By the term "hydrodesulfurization" (HDS) is meant the process,
whereby sulfur is removed from the hydrocarbon feedstock.
By the term "hydrodenitrogenation" (HDN) is meant the process,
whereby nitrogen is removed from the hydrocarbon feedstock.
By the term "hydrocracking" (HC) is meant a process, whereby a
hydrocarbon containing feedstock is catalytically decomposed into a
chemical species of smaller molecular weight in the presence of
hydrogen.
In the process of the invention the main reactor loop of the
process has two reactors in series, a hydrotreating reactor for
pretreatment of the feedstock and a hydrocracking reactor for
hydrocracking a part of the effluent from the hydrotreating
reactor.
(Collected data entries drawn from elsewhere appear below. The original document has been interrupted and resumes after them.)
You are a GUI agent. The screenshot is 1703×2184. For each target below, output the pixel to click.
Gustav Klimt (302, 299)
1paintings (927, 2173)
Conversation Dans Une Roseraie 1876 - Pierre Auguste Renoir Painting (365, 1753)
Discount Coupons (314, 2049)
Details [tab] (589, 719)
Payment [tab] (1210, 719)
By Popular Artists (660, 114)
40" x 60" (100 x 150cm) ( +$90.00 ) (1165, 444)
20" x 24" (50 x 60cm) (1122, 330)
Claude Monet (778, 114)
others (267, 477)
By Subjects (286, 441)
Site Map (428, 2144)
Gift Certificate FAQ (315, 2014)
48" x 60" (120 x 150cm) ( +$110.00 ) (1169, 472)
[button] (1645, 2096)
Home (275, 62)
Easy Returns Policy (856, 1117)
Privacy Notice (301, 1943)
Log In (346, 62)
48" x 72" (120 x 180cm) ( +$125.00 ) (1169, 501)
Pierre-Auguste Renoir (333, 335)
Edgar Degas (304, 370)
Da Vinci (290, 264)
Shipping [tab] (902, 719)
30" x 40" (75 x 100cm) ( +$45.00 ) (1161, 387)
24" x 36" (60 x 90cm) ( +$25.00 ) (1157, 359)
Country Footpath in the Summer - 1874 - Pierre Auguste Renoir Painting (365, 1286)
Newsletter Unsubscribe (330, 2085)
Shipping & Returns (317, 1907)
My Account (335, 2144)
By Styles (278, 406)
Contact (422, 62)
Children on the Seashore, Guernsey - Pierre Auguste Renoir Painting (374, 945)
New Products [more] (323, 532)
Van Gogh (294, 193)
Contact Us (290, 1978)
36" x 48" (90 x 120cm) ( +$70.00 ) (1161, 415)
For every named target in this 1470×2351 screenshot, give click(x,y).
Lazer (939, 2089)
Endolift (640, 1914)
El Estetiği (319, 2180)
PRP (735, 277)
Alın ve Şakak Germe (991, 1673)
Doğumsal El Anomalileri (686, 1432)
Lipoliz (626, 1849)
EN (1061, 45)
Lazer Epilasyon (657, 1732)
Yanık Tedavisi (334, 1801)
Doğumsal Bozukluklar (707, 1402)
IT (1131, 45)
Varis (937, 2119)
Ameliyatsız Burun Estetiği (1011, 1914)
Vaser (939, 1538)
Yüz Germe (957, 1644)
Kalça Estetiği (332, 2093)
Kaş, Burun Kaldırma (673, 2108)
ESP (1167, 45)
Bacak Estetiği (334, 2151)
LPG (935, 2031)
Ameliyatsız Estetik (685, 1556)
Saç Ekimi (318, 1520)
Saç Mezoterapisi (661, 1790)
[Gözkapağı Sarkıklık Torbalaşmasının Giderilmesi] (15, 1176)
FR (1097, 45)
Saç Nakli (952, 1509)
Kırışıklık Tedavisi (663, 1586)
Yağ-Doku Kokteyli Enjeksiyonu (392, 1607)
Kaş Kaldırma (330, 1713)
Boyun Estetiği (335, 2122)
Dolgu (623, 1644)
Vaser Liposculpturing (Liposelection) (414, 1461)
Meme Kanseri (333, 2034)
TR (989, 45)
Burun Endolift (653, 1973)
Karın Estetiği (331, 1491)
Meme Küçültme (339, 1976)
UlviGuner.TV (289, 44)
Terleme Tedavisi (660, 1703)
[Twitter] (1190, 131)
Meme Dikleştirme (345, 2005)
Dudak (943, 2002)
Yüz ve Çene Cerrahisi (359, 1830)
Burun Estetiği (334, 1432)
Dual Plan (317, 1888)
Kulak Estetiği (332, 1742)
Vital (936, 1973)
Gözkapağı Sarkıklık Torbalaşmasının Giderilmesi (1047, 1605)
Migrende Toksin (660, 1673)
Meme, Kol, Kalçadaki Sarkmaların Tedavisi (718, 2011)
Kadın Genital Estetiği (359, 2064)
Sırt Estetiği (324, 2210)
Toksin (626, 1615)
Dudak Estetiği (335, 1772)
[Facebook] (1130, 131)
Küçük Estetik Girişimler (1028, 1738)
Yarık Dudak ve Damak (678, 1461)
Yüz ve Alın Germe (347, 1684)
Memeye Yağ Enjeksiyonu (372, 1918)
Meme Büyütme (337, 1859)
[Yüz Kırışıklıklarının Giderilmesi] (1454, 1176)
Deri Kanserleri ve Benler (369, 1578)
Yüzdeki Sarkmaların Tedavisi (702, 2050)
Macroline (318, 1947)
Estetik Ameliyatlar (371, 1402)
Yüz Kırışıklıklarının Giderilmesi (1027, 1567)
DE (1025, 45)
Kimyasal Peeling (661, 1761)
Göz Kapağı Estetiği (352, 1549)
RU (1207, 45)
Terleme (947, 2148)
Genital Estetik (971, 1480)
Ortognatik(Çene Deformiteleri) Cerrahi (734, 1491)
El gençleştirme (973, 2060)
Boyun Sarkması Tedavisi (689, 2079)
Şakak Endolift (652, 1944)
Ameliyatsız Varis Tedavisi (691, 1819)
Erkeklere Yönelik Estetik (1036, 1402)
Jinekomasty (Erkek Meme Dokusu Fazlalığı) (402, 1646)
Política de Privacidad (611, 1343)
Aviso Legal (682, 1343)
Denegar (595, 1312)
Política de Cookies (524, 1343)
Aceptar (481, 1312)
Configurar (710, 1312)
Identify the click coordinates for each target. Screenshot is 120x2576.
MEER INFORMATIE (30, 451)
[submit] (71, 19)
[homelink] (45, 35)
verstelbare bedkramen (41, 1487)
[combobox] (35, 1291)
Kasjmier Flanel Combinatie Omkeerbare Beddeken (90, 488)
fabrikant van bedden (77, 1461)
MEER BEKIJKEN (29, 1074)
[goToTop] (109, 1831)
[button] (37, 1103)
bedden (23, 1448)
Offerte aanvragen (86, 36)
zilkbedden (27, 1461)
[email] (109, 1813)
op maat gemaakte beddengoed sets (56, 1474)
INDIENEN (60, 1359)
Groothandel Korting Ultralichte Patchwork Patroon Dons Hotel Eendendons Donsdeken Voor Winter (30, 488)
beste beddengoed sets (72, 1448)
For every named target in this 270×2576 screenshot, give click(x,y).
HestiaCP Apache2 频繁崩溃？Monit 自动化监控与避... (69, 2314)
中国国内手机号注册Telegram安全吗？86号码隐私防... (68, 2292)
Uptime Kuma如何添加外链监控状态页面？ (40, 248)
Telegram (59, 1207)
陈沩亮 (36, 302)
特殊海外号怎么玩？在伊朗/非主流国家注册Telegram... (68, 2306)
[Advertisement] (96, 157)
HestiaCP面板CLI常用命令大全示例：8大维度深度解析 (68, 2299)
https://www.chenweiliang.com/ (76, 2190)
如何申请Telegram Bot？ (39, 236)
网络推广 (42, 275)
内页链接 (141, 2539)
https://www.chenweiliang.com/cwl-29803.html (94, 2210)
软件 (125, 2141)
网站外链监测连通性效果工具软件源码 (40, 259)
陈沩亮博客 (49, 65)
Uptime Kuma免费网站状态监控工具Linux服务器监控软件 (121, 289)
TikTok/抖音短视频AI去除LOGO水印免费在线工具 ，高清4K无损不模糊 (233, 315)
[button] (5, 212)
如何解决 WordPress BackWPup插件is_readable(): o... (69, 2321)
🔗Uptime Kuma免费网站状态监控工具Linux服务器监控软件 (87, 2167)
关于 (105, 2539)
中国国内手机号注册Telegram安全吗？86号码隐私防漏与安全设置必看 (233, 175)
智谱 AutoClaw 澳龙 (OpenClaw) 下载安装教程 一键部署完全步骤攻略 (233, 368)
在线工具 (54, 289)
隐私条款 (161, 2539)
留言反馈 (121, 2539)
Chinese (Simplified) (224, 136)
By the term "in series" is meant the hydrocracking reactor
is located downstream the hydrotreating reactor.
There is a liquid/vapour separation system integrated in the bottom
of the hydrotreating reactor or contained in a separator vessel
located between the two reactors for separating the effluent, a
mixture of liquid and vapour, emerging from the catalytic beds of
the hydrotreating reactor.
In the liquid/vapour separation system a flash is carried out using
an outlet device and an outlet pipe. The liquid/vapour mixture
separates into a liquid phase and a vapour phase in the separator
vessel. The outlet device is an internal overflow standpipe for
dividing the liquid phase into a controlled liquid portion and an
excess liquid portion. The vapour phase is combined with the excess
liquid portion and this vapour plus liquid portion can be fed to
the hydrocracking reactor. In this case the controlled liquid
portion is withdrawn, bypassing the hydrocracking reactor and is
routed to a stripper to produce FCC feed and naphtha and lighter
products. It is also possible to send the controlled liquid portion
to the hydrocracking reactor and simultaneously separating a FCC
feed-containing fraction from the vapour plus liquid portion.
By the term "flash" is meant a single stage distillation in which
the hydrotreated effluent stream comprising a liquid/vapour mixture
is separated into a liquid portion and a vapour plus liquid
portion. A change in pressure is not required.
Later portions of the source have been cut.